The Belle Glade syndrome: As Florida's HIV rates almost quadruple the national average, the story of one small farming town still resonates
MIAMI, FLORIDA: Florida's nightlife epicenter Ocean Drive has emerged as the hotspot of the recent resurgence of HIV infections, drawing comparisons with the town of Belle Glade.
As per the 2021 data released by AIDSvu, the infection rate of Ocean Drive is four times the national average, reports Daily Mail.
Ocean Drive turns into the new Belle Glade of Florida
The state of Florida - with several ultra-urban areas like Miami, Fort Lauderdale, West Palm Beach, Tampa, Orlando, and Jacksonville - is grappling with the new horrors of HIV infection.

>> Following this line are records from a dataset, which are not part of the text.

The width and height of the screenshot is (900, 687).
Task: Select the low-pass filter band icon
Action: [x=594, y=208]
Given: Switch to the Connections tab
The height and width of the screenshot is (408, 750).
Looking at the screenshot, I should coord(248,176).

The infection rates of Miami-Dade, Broward, and Palm Beach counties currently rank in the top five percent of all the US counties, as per reports.

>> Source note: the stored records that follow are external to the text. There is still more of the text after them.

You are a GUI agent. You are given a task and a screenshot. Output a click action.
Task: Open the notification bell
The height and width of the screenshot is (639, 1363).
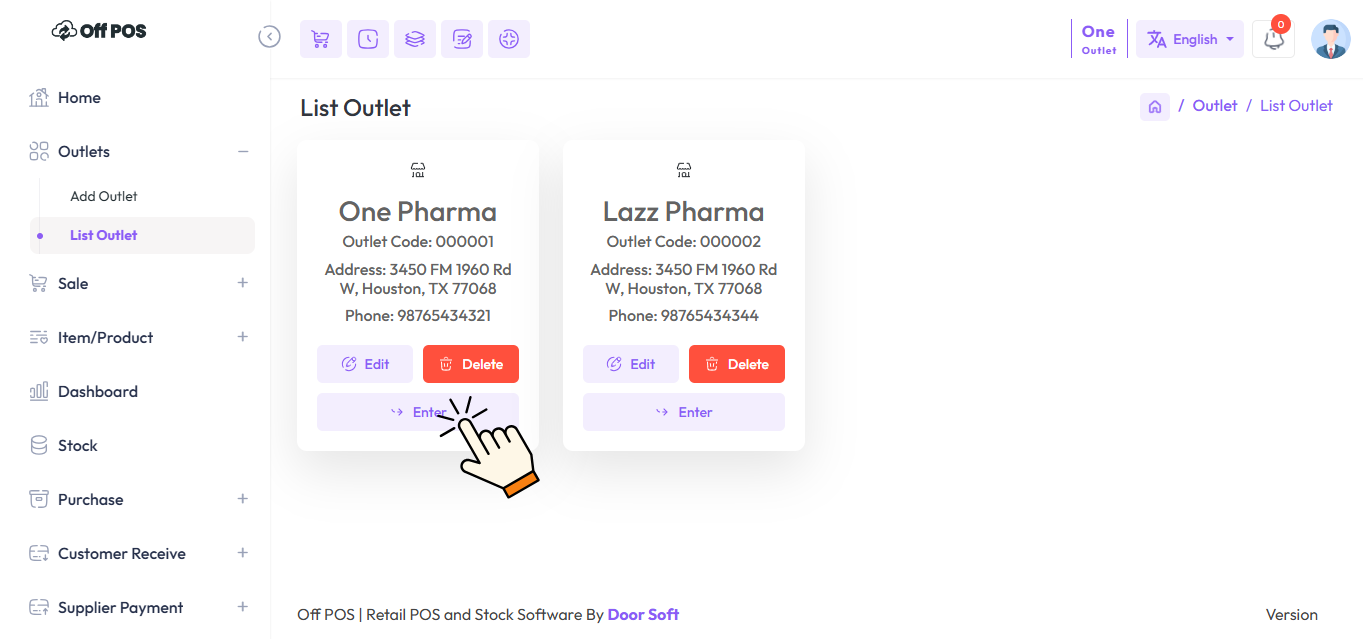coord(1272,38)
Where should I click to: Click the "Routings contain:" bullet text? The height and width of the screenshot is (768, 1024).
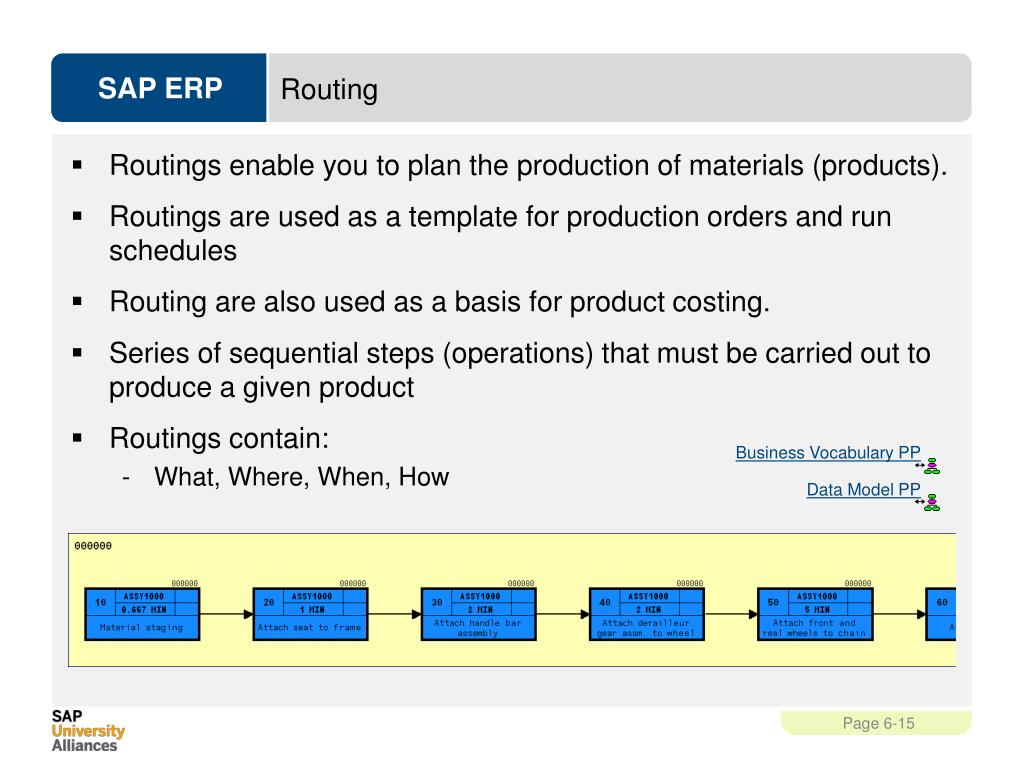coord(219,438)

Dr Mario Stevenson, infectious disease specialist and HIV researcher with the University of Miami, raised alarm and said, "The situation doesn't seem to be improving," before adding, "The problem has become white noise. A lot of people come to the area to party hard, and they are not aware of the HIV risk."
He continued, "It is so important to get the message out so people know the risk," before raising concerns that the population is not educated well enough, noting, "Some of the messaging distributed around HIV awareness doesn't translate well."
"It's not culturally tailored to resonate with vulnerable communities of color," further observed Stevenson.
This, in turn, brings the focus to the history of the small farming town of Belle Glade, which gained notoriety during the mid-1980s for the spike in the number of HIV infections at the height of the AIDS epidemic in America.
Why is Florida's Belle Glade well-known?
Belle Glade, nicknamed "Muck City" for its fertile dark soil, also earned the nickname of the "AIDS Capital of the World" due to its surge in the number of cases in the mid-1980s.
Dan Royles, an Assistant Professor of History at Florida International University, made a detailed study of the town of Belle Glade, earning its infamy in his book 'To Make the Wounded Whole'.
In the piece titled, 'The AIDS Capital of the World', Royles detailed how the small farming town earned its glory as being one of the top producers of vegetables in the USA and its subsequent loss of popularity because of the escalation in the number of HIV cases.
The disease, which was first identified by doctors in New York and California in 1981, was largely associated with communities of White, gay men in America.
But Belle Glade changed the concept while bringing in subsequent research concluding the link of HIV infection with heterosexual physical relationships.
Royles noted in his essay that the "colored town" area of southwest Belle Glade experienced deplorable living conditions during the mid-1980s as migrant workers, predominantly Black people, from Haiti, Jamaica, and the Bahamas came to work in the fields.
Poverty, malnutrition, and pathetic living conditions prevailed as the workers "crammed into the derelict apartment buildings, mobile homes, and shacks."
"In the midst of the sugarcane harvest, prostitution and drug use flourished," noted Royles, adding, "Injection drugs, popular in the early 1980s, gave way to crack cocaine as the decade wore on."
"A concurrent rise in rates of gonorrhea and syphilis pointed to crack’s power to lower sexual inhibitions, as users sought out multiple partners and sometimes traded sex for the drug," continued the historian before mentioning, "Not unlike the combustible soil that surrounded it, Belle Glade was fertile ground for HIV."
He also explored the role of the researchers Dr Mark Whiteside and Dr Carolyn MacLeod of the Institute of Tropical Medicine in bringing the media galore to the small town.
Royles wrote, "They proposed that the disease might be tied in some way to poverty: to the rats that scurried through apartments and shacks, or to the human excrement that lined Belle Glade’s streets and yards."
Pointing out the linking of poverty with the widespread nature of the disease, Royles expressed, "Perhaps poverty and malnutrition made residents more susceptible to infection from mosquito bites, which didn’t seem to be a factor anywhere else."
At its peak, Belle Glade had the highest per capita infection with 37 cases in a population of 20,000, according to a report published by Orlando Sentinel in 1985.